検索結果に異なる情報が混在する主な理由は、「Tello」という名称が複数のサービスで使用されているためです。
特に有名なのが、アメリカのMVNO(仮想移動体通信事業者)である「Tello Mobile」です。これは携帯電話サービスであり、ドローンとは一切関係がありません。
日本国内のユーザーが「Tello」と検索する場合、多くは小型ドローンを意図していると考えられます。
本記事では、携帯電話サービスではなく、空を飛ぶガジェットである「Tello」に焦点を当てて解説を行います。
DJI Telloドローンとは?初心者におすすめの入門機
「Tello」は、手頃な価格と高性能を両立させたトイドローン(ホビー用ドローン)です。
本格的な空撮ドローンを購入する前の練習機として、あるいは子供から大人まで楽しめるガジェットとして高い人気を誇ります。
一般的なトイドローンは操作が難しく、安定して飛ばすのに技術を要する場合が多いですが、Telloは高度な姿勢制御システムを搭載しています。
そのため、コントローラー(スマートフォン)から手を離してもその場でホバリング(空中停止)し続けることが可能です。
この圧倒的な安定性が、初心者におすすめされる最大の理由です。
TelloはRyze Technology製!DJIとの関係性も解説
一般的に「DJI Tello」と呼ばれていますが、正確な製造元は「Ryze Technology(ライズ テクノロジー)」という企業です。
ではなぜDJIの名前が冠されることが多いのでしょうか。それは、Telloの開発において以下の2社が技術パートナーとして深く関わっているからです。
- DJI:ドローン業界最大手。Telloのフライトコントローラー(飛行制御システム)技術を提供し、安定した飛行を実現しています。
- Intel:半導体メーカー大手。高性能なプロセッサを提供し、画像処理や制御の演算を支えています。
つまりTelloは、Ryze Technologyの製品でありながら、DJIとIntelという業界トップクラスの技術が詰め込まれたドローンなのです。
TelloはRyze Technology製ですが、中身はDJIの飛行技術とIntelの処理能力で作られた高性能機です。
DJI Telloドローンの特徴とできること:初心者でも楽しめる魅力
Telloが多くのユーザーに支持される具体的な理由と、その機能について詳しく見ていきます。
手のひらサイズで軽量!誰でも気軽に飛ばせる
Telloの機体重量は約80g(バッテリーとプロペラを含む)です。
日本の航空法において、機体重量100g以上のドローンは無人航空機として登録義務や飛行ルールの対象となりますが、Telloはその基準を下回るため「模型航空機」に分類されます。
これにより、航空法上の無人航空機登録制度の対象外となり、比較的手軽に扱うことができます。
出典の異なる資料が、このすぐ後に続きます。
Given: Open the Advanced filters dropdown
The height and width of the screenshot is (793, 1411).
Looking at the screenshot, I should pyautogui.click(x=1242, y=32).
ただし、小型無人機等飛行禁止法や各自治体の条例、公園の利用ルール、プライバシーへの配慮などは遵守する必要があります。
ポケットに入るサイズ感で持ち運びやすく、屋内でも安全に楽しめる点が大きな魅力です。
スマホアプリで簡単操作!安定したフライト性能
Telloには専用の送信機(プロポ)が付属しておらず、基本的にはスマートフォンのアプリを使用して操縦します。
画面上に表示されるバーチャルスティックを指で操作するだけで、離陸・着陸・移動が可能です。
また、DJIのフライト技術により、以下のような機能が実現されています。
- Throw & Go:機体を手のひらからトスすると、自動的にモーターが起動しその場でホバリングを開始します。
- ビジョンポジショニングシステム:機体底部のセンサーが地面を認識し、GPSが入らない屋内でも正確な位置を維持します。
空撮も可能!高画質写真・動画撮影機能
Telloは小型ながらカメラを搭載しており、空撮を楽しむことができます。
- 静止画:500万画素(5MP)
- 動画:HD 720p(30fps)
- 電子式映像ブレ補正(EIS):揺れを抑えた滑らかな映像を撮影可能
撮影したデータは機体ではなく、Wi-Fi経由で接続したスマートフォンに直接保存される仕組みです。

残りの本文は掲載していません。